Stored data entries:
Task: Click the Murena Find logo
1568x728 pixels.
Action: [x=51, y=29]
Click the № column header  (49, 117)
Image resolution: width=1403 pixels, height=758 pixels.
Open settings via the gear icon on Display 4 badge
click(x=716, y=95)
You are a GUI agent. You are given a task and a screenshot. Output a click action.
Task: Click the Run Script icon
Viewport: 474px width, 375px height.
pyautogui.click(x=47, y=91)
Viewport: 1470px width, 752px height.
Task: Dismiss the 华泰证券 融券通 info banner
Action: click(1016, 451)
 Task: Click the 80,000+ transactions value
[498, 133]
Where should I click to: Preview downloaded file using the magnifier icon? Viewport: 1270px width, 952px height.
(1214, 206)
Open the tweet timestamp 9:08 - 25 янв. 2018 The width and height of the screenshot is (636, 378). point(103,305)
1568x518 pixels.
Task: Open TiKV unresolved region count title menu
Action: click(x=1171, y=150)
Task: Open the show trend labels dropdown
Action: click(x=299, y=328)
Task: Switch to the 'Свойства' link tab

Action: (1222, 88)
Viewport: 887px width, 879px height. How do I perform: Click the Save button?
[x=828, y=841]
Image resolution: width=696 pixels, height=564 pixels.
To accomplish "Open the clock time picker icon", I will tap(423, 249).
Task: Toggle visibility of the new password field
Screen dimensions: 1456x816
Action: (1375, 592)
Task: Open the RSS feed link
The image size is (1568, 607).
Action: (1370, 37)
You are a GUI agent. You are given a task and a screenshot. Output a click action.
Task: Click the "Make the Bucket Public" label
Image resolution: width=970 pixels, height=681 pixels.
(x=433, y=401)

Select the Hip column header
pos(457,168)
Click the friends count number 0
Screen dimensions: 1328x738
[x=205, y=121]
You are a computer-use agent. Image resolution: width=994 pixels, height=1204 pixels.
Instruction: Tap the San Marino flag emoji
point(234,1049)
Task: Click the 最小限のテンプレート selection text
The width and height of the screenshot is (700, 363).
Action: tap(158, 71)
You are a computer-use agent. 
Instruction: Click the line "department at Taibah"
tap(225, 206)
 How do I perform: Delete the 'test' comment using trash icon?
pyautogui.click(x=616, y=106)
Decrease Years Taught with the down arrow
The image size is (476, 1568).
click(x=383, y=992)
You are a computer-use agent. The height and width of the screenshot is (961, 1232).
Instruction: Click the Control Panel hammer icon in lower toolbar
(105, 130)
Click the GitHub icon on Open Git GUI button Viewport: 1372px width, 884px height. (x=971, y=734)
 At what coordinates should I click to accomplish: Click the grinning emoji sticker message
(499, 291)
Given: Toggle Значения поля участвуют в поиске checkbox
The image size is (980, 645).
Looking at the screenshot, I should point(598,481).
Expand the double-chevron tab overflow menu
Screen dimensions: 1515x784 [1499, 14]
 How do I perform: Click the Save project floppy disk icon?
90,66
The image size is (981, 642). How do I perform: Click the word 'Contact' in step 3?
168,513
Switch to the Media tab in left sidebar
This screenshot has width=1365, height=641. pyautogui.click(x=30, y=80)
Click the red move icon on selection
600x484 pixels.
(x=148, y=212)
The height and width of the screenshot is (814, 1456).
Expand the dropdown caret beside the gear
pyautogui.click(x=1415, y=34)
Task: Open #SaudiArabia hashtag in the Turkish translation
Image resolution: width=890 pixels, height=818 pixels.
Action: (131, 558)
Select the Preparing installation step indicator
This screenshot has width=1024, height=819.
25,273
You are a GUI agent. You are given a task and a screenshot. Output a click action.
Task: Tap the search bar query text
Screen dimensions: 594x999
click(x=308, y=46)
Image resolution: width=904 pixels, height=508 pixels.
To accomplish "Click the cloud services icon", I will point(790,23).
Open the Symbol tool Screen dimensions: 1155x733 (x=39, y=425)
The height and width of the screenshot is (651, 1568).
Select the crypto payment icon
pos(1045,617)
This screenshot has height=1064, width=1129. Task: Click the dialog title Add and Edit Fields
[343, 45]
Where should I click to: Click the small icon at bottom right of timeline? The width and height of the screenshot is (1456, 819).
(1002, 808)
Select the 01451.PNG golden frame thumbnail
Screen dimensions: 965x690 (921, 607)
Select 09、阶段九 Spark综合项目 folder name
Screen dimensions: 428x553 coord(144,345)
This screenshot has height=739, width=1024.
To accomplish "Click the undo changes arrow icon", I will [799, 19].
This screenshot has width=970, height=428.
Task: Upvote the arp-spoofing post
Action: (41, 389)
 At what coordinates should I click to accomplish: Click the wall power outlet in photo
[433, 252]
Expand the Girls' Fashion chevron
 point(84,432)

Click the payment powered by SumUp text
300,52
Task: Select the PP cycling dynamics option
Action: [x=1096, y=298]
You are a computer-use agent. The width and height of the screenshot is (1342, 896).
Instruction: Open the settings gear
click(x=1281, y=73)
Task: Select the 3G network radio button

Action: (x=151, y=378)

■ Task objective
Nothing should appear in the output except the lines from the one with "At what coordinates should I click to accomplish: Click the wall" through the end of the records above, copied exactly.

■ Task response
 At what coordinates should I click to accomplish: Click the wall power outlet in photo
[433, 252]
Expand the Girls' Fashion chevron
 point(84,432)

Click the payment powered by SumUp text
300,52
Task: Select the PP cycling dynamics option
Action: [x=1096, y=298]
You are a computer-use agent. The width and height of the screenshot is (1342, 896).
Instruction: Open the settings gear
click(x=1281, y=73)
Task: Select the 3G network radio button

Action: (x=151, y=378)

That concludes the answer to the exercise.